Yeah, it could also be ruby/rails which is wrong in using url syntax in their BIND environment variable.

i think automatically stripping brackets with a warning might be okay?

mcollina commented 3 weeks ago

I would not add any specific stripping to this; these kinds of things often end up as attack surfaces for vulnerability hunters. The loopback interface is ::, not [::], use the right one.

ThisIsMissEm commented 3 weeks ago

Would it be possible to throw a better error here? e.g., an invalid argument error that explains :: vs [::] if the input argument for bind starts with [ ?

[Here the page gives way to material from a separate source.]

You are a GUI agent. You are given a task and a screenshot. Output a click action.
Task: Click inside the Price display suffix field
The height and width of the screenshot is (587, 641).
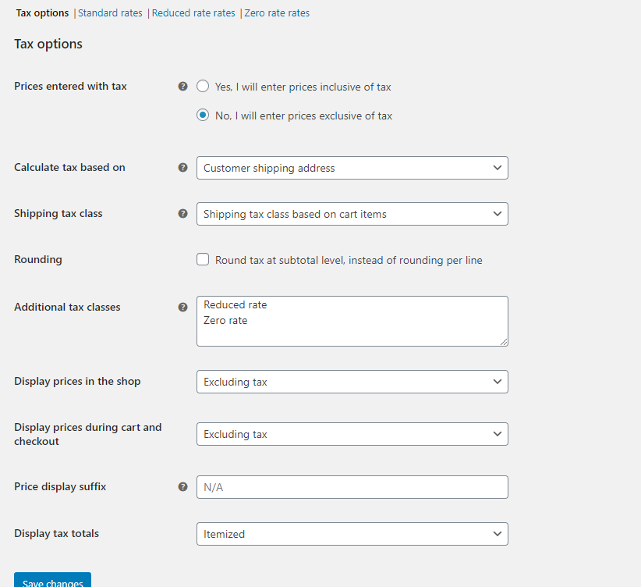[x=352, y=486]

mcollina commented 3 weeks ago

I think that would be a very good idea.

ThisIsMissEm commented 3 weeks ago

I'm not sure where / how I'd do a patch for something like that β€” it's been far too long since I've contributed to the Node.js codebase.

jazelly commented 2 weeks ago

My attempt to add a general regex check at a higher level is not feasible. The server.listen method doesn't perform validation on the host parameter; instead, it simply passes it down to the uv layer for lookup, which is why we're encountering this error. The method relies on the lookup process to reject invalid host values. Currently, it accepts almost any character, and there isn't a straightforward way to implement a high-level guard to cover what is valid domain name and what is not.

For this specific issue, I think it's kind of like a matter of deciding whether/how we want to enforce host validation within server.listen. I'm hesitant to introduce a check that only targets specific cases, such as [], but also don't have better idea.